AI's Invisible Error
Would We Accept This Anywhere Else in Medicine?
It’s a frustrating paradox… I’m too busy, and my workflow is burdensome, so I use AI as a clinical resource. But… it isn’t “medical advice” and I’m supposed to validate everything it tells me, which takes way more time than it’s supposed to be saving me. So, who’s helping who in this scenario?
Sam
AI’s Invisible Error
AI clinical decision support is entering medicine incredibly fast. Some of it is genuinely useful. It can summarize charts, organize differentials, surface literature, reduce documentation burden, and help clinicians process information faster. Most physicians I know have at least experimented with it, even if they’re not talking about it publicly yet. But there’s something unsettling about this moment in medicine.
Medicine has always tolerated uncertainty. What medicine has never been comfortable with is invisible uncertainty. That’s a very different problem.
The issue isn’t that AI makes mistakes. Every system in medicine makes mistakes. The issue is that clinicians often can’t recognize the mistakes AI makes.
A hallucinated citation can look authentic. A fabricated recommendation can sound clinically reasonable. An incorrect differential may still appear thoughtful, organized, and comprehensive. The output arrives wrapped in confidence: fluent language, structured reasoning, professional tone, well-formatted references.
Medicine trains us to associate those signals with competence. LLMs reproduce those signals extremely well. Sometimes uncomfortably well.
The Verification Paradox
AI clinical decision support is mostly marketed as a time-saving tool. That creates a paradox.
If you independently verify every recommendation, citation, interpretation, and reasoning step, much of the time savings disappears.
If you don’t verify the output, the system quietly becomes an unsupervised cognitive authority.
Neither option feels particularly great.
Imagine using a lab assay with no established sensitivity or specificity. Imagine reading radiology reports from an unknown source with no validation data. Imagine prescribing a medication whose adverse effects could only be discovered through extensive independent investigation after each use.
Medicine would never tolerate that. Yet many clinicians are now using AI systems whose real-world clinical error rates remain largely undefined.
Invisible Error Is Different
There’s a major difference between errors that announce themselves and errors that blend into plausibility.
A potassium of 12 in an asymptomatic patient triggers immediate skepticism. A CT report describing a patient with one kidney when you know they have two is easy to catch. Generative AI errors are different because they’re often plausible.
The answer frequently contains:
appropriate terminology
convincing structure
partial truths
accurate references mixed with inaccurate ones
recommendations that sound completely reasonable in context
The system often performs well enough to earn trust before it fails.

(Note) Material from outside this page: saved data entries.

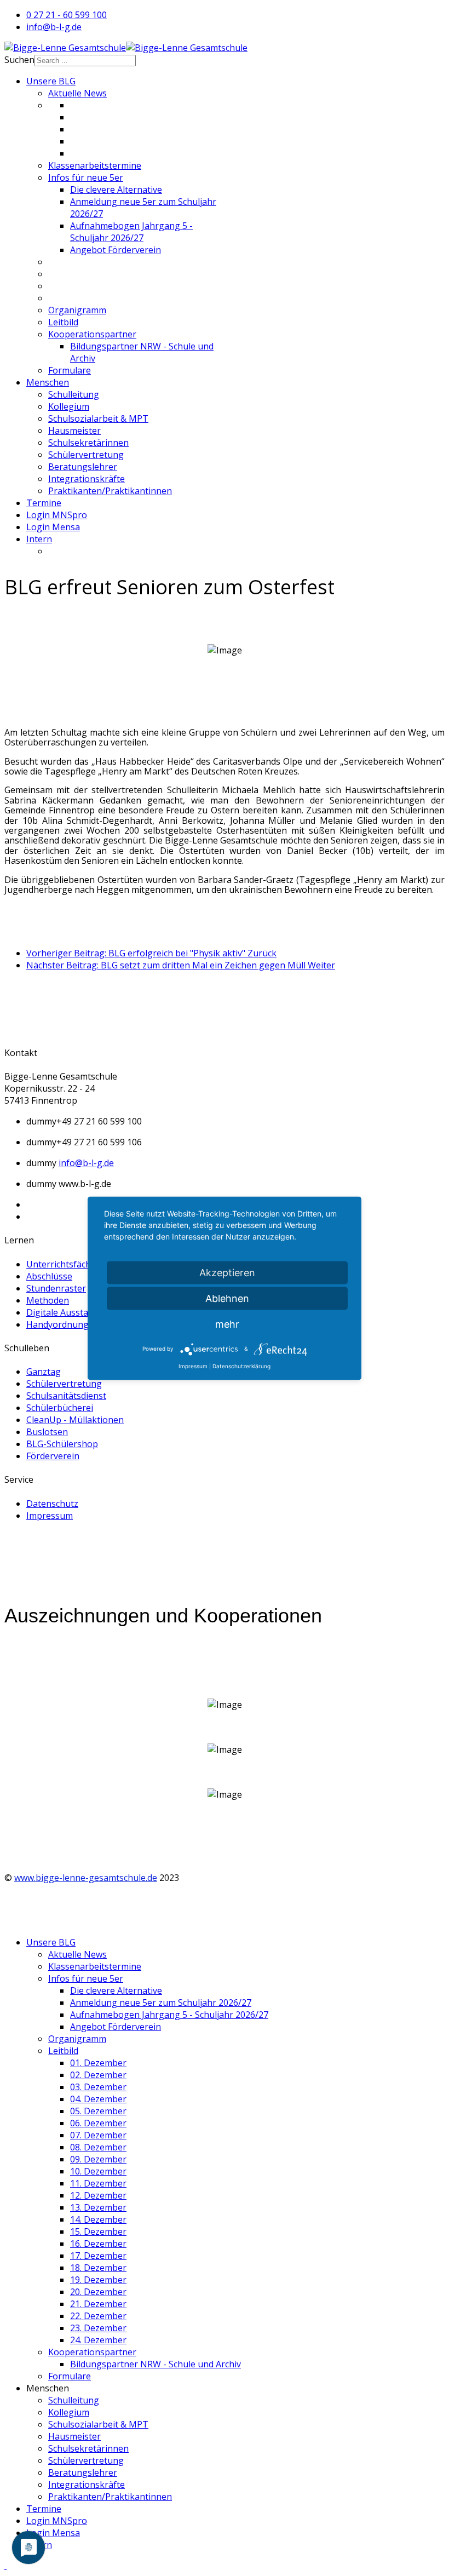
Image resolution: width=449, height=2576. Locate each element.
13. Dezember (98, 2207)
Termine (43, 503)
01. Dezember (98, 2063)
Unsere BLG (51, 81)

That creates a cognitive hazard medicine hasn’t really dealt with before.
Medicine Expects Known Limitations
Medicine doesn’t expect perfection from its tools.
Medicine expects known limitations.
Lab tests publish sensitivity and specificity.

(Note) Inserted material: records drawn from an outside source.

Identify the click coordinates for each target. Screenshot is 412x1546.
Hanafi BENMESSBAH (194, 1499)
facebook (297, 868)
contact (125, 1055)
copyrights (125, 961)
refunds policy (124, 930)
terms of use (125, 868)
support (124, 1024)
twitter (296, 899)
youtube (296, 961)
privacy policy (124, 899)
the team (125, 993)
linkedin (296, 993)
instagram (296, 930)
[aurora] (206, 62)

Imaging studies have established false positive and false negative rates.
Clinical prediction rules undergo validation studies.
Medications have adverse event reporting systems.
Medical devices require performance standards.
Human trainees are supervised, reviewed, and audited.
These systems fail. We know they fail. We also understand roughly how, when, and why they fail.
Generative AI clinical decision support occupies a very different position. Current systems still lack the safeguards medicine usually expects.
No clinically meaningful denominator for error.
No stable performance characteristics across contexts.
No routine post-market surveillance.
No reliable way for frontline clinicians to recognize failure.
Outputs that appear complete, organized, and authoritative.
That combination is unusual in medicine.
An imperfect tool with visible limitations can often be used safely.
An imperfect tool with unclear limitations can be dangerous.
The Human Factors Problem
There’s another issue medicine hasn’t fully grappled with yet.
Humans are extremely susceptible to automation bias. When a system sounds confident, organized, and data-rich, people naturally defer to it, especially when they’re tired, overloaded, distracted, or under time pressure. Modern clinical medicine contains all four. Even experienced physicians are vulnerable to this.
Aviation learned this years ago. Pilots occasionally deferred to automated systems even when contradictory evidence was sitting right in front of them.
Medicine is now entering similar territory, except these systems are conversational. That matters. A conversational interface feels collaborative. Intelligent. Thoughtful. The psychological effect is powerful.
This Doesn’t Mean AI Is Useless
None of this means generative AI should be excluded from medicine. The technology is already useful in a lot of settings, and it’s almost certainly going to become more deeply integrated into clinical workflows.
But we should ask whether we’re applying the same evidentiary and safety standards to AI-assisted reasoning that we apply to everything else in clinical care.
Right now, the answer feels inconsistent. Medicine has historically treated invisible error as dangerous. Generative AI introduces a form of invisible error that is persuasive, scalable, and difficult to recognize in real time.
That deserves a lot more attention than it’s currently getting.